COLUMN: Deadline Demands Action for Community Health Centers
When Barbara Johnston realized she was going blind, it changed everything. She could not read the numbers on her prescription, nor could she tell which medications needed refilling, including her blood pressure medication. She also realized her vision problems, the result of macular degeneration, were getting worse. I was thankful to hear from Yakima Neighborhood Health Services how they were able to connect her with a care coordinator where she received help for her vision problems and assistance with managing her blood pressure to prevent a stroke.
Decisions made by lawmakers in the Congress have a real impact on the lives of people like Barbara Johnston. As Congress continues to debate ways to move our system to one that is focused on patient needs, with greater access, more choices, higher quality, and lower costs, there is one solution virtually all of us agree on: Community Health Centers like Yakima Neighborhood Health Services or Tri-Cities Community Health, among others. With critical funding for these centers set to expire at the end of this month, we need to prioritize action to maintain and build on these health care success stories.
Begun more than fifty years ago, health centers now represent the nation’s largest and most successful primary care network. Health centers offer comprehensive and high-quality care to everyone who walks through their doors – over 27 million people nationally. That is one in twelve Americans.
In Central Washington, we have eight Community Health Centers, for a total of 59 sites serving 287,630 patients, with a federal investment of more than $37 million.

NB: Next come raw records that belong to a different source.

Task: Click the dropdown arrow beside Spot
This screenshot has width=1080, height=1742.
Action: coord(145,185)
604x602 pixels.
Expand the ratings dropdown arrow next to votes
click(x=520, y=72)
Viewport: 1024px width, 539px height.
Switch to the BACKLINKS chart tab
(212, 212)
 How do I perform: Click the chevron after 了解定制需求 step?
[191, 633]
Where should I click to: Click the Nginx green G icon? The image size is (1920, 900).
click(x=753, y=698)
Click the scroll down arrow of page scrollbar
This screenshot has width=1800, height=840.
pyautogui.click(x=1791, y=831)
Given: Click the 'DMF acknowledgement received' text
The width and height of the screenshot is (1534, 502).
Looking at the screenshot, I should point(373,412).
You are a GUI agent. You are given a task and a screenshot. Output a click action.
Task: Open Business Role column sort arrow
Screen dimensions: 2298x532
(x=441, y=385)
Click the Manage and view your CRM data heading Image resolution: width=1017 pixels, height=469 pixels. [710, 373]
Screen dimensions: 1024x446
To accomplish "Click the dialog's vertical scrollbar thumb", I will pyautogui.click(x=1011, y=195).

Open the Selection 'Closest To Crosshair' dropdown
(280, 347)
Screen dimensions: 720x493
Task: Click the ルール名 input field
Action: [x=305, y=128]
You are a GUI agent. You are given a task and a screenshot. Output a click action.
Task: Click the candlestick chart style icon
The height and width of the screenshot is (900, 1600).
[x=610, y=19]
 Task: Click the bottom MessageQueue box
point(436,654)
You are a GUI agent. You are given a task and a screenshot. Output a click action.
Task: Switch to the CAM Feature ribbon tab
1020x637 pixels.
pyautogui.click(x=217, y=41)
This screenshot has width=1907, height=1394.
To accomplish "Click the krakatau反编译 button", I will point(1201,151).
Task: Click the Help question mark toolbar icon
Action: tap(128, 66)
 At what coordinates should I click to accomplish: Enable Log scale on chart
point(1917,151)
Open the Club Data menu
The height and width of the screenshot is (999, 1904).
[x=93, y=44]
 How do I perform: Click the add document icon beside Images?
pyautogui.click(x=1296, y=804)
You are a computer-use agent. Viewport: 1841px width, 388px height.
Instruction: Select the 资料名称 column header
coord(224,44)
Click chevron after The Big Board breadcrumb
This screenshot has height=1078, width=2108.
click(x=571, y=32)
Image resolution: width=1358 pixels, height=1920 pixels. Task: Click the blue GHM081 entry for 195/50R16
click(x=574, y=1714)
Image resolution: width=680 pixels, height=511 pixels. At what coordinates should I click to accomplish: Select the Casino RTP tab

I have been to many of these locations and seen firsthand what a difference these organizations make in the lives of our neighbors and in the health of our community. Congress must act quickly to ensure our CHCs are able to provide care.
We must prioritize the extension of funding for Community Health Centers, or centers will face a 70% reduction in federal support. According to the federal government’s own estimates, that level of reduction would lead to closure of some 2,800 CHC locations, loss of more than 50,000 jobs, and most importantly, a loss of access to care for some 9 million patients.
Two years ago, I joined my colleagues in Congress to vote overwhelmingly to extend funding for CHCs as part of the Medicare Access and Children's Health Insurance Program (CHIP) Reauthorization Act. Now we must act again.
I am proud to cosponsor the Community Health Investment, Modernization and Excellence (CHIME) Act of 2017. This bipartisan solution extends the Community Health Centers Fund for five years, allowing these centers to stay open and continue to provide critical care. As a member of the Appropriations Committee, I have also supported robust funding for Health Centers Program funding throughout the budget progress.
I support a long-term extension, for at least five years, so that our CHCs can have the predictability and stability they need to recruit providers, purchase equipment, and plan strategically for how to meet the current needs.